*** Dataset records Section Begins ***

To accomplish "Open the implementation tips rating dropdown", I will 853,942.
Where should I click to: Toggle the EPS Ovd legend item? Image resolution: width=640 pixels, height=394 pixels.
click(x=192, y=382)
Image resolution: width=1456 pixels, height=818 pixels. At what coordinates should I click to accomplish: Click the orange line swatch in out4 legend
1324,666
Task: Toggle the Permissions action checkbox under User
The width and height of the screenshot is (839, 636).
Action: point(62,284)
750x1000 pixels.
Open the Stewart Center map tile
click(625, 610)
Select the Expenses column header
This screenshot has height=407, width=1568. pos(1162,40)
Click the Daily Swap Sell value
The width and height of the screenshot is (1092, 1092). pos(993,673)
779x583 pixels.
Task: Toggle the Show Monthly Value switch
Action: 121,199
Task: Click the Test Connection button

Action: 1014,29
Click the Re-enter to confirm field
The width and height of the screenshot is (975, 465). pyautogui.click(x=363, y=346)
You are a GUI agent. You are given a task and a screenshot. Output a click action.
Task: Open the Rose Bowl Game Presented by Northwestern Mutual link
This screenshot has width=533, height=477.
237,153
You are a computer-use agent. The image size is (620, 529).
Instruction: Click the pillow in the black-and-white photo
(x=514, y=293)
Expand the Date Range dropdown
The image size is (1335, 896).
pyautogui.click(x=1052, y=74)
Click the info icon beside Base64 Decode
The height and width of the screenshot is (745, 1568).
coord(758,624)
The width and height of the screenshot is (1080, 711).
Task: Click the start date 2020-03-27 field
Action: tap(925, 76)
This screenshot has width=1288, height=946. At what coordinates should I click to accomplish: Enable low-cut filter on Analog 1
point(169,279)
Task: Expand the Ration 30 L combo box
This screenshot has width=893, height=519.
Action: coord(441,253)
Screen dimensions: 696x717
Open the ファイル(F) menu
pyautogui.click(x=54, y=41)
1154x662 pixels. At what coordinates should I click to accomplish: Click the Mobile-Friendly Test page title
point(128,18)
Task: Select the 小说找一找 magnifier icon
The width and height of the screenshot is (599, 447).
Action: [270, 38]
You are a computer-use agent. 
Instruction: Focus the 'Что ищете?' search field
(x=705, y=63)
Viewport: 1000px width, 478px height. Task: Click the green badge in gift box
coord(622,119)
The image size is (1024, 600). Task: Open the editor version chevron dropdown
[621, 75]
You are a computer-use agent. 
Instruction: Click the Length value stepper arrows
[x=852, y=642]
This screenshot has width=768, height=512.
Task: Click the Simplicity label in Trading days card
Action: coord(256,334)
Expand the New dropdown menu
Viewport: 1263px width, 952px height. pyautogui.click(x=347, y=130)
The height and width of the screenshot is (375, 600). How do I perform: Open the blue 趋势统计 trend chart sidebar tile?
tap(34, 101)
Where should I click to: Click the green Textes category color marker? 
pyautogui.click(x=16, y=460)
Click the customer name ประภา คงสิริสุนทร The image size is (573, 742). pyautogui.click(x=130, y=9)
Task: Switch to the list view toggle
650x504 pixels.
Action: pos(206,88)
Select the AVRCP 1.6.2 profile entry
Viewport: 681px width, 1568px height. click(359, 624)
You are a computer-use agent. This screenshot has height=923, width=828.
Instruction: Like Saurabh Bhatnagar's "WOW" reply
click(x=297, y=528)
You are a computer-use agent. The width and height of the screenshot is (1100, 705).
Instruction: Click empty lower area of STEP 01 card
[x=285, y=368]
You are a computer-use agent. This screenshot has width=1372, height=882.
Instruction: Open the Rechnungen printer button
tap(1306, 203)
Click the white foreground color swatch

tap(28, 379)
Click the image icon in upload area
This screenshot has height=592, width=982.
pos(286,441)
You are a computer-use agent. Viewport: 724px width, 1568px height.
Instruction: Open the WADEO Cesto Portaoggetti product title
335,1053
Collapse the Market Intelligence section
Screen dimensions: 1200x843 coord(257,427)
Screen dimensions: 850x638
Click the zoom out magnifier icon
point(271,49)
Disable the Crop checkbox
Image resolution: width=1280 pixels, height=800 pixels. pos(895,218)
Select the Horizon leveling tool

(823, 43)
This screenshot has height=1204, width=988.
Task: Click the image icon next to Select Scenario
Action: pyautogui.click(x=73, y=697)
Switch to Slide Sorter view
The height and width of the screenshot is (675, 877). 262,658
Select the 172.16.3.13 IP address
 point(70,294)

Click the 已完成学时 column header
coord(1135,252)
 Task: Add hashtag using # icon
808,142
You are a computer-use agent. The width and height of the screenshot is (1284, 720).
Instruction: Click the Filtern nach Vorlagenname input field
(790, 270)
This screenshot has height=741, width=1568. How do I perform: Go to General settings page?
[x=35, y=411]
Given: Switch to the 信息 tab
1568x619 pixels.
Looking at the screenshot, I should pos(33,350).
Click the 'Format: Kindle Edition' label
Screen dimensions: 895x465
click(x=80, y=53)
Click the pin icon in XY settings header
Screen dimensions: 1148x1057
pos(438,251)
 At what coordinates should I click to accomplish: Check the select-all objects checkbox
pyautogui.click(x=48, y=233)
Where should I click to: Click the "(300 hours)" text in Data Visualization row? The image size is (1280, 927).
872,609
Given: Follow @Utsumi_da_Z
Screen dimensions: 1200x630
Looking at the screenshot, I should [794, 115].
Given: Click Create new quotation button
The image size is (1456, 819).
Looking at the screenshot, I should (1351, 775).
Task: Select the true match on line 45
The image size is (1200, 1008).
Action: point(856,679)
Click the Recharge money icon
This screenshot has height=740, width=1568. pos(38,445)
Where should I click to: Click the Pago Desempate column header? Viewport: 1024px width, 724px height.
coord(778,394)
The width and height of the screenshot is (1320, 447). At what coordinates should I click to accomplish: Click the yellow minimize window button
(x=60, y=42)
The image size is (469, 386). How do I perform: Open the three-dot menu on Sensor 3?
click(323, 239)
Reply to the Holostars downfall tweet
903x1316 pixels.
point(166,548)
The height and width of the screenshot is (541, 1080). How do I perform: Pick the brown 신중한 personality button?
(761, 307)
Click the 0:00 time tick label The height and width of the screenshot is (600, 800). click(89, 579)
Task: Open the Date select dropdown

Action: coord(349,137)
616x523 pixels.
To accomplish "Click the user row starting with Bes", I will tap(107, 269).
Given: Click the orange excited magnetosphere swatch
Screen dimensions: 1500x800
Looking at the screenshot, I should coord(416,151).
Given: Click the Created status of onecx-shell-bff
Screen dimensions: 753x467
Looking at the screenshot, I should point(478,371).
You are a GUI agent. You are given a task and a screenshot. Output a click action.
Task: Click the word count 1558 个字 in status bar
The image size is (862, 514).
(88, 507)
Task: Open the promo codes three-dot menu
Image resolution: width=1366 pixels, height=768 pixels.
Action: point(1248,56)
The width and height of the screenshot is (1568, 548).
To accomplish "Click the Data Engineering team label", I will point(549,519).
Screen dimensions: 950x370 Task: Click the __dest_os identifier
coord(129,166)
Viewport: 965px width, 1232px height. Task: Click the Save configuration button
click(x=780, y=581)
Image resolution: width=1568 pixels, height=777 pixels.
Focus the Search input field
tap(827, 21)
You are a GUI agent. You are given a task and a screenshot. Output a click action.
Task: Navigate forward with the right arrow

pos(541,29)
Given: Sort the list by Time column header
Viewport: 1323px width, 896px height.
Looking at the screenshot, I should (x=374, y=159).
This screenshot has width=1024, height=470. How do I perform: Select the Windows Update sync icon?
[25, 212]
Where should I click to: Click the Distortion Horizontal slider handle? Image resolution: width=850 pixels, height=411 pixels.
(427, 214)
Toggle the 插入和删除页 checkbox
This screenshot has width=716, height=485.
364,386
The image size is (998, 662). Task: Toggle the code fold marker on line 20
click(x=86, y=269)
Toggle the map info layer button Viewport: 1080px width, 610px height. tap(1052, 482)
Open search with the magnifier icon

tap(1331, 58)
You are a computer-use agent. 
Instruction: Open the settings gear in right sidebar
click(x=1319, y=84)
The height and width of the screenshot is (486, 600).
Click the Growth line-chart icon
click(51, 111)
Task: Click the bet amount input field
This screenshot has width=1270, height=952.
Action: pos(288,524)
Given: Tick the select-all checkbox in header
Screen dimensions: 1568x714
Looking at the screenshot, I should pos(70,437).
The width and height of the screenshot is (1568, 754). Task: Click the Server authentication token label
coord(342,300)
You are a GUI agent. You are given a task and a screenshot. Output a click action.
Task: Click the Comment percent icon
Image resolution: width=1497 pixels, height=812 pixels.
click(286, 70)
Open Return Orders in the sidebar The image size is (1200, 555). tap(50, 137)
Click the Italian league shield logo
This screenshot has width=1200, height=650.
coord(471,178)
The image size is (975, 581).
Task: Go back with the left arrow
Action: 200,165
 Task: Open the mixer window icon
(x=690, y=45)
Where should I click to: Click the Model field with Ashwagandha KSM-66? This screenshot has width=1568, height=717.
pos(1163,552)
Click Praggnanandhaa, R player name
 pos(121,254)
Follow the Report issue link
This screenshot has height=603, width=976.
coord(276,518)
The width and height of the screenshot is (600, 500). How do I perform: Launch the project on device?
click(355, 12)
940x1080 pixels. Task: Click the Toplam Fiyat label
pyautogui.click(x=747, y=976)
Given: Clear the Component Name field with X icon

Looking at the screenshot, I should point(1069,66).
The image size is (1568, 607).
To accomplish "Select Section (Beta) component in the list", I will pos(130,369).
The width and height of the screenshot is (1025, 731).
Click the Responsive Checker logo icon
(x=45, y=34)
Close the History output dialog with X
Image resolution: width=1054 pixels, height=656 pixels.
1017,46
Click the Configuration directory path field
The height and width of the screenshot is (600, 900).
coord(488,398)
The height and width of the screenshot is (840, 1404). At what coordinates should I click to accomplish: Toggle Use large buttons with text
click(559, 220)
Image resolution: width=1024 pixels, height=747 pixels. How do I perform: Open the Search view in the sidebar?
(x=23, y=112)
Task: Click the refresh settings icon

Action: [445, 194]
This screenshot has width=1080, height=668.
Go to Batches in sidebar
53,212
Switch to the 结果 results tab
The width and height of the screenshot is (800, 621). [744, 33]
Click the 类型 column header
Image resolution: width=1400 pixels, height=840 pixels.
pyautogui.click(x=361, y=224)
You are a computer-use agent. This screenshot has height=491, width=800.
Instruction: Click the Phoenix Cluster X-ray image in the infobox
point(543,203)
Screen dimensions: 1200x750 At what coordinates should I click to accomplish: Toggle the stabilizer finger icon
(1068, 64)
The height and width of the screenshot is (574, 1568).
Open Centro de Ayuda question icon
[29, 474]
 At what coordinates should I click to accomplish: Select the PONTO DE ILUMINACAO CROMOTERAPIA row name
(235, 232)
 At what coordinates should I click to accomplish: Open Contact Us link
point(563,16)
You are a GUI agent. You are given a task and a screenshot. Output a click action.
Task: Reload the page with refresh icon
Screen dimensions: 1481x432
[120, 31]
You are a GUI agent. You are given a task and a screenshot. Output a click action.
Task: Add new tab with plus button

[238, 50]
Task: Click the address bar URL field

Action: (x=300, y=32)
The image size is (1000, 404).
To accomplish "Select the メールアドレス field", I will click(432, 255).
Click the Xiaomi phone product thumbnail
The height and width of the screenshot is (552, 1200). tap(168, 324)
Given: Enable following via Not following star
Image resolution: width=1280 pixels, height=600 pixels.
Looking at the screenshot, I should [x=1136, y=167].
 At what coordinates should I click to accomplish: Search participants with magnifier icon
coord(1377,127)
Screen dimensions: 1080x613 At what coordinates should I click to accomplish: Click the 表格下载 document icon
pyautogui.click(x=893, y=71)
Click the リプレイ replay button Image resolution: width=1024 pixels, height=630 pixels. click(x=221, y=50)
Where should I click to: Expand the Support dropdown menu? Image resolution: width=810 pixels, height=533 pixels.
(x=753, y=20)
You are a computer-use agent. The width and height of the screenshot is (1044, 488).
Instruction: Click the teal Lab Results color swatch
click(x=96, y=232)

*** Dataset records Section Ends ***

Look above for the line holding "Where should I click to: Toggle" and the line holding "Task: Open the Rose". Retype both, and every line between them, word for word and nothing else.

Where should I click to: Toggle the EPS Ovd legend item? Image resolution: width=640 pixels, height=394 pixels.
click(x=192, y=382)
Image resolution: width=1456 pixels, height=818 pixels. At what coordinates should I click to accomplish: Click the orange line swatch in out4 legend
1324,666
Task: Toggle the Permissions action checkbox under User
The width and height of the screenshot is (839, 636).
Action: point(62,284)
750x1000 pixels.
Open the Stewart Center map tile
click(625, 610)
Select the Expenses column header
This screenshot has height=407, width=1568. pos(1162,40)
Click the Daily Swap Sell value
The width and height of the screenshot is (1092, 1092). pos(993,673)
779x583 pixels.
Task: Toggle the Show Monthly Value switch
Action: 121,199
Task: Click the Test Connection button

Action: 1014,29
Click the Re-enter to confirm field
The width and height of the screenshot is (975, 465). pyautogui.click(x=363, y=346)
You are a GUI agent. You are given a task and a screenshot. Output a click action.
Task: Open the Rose Bowl Game Presented by Northwestern Mutual link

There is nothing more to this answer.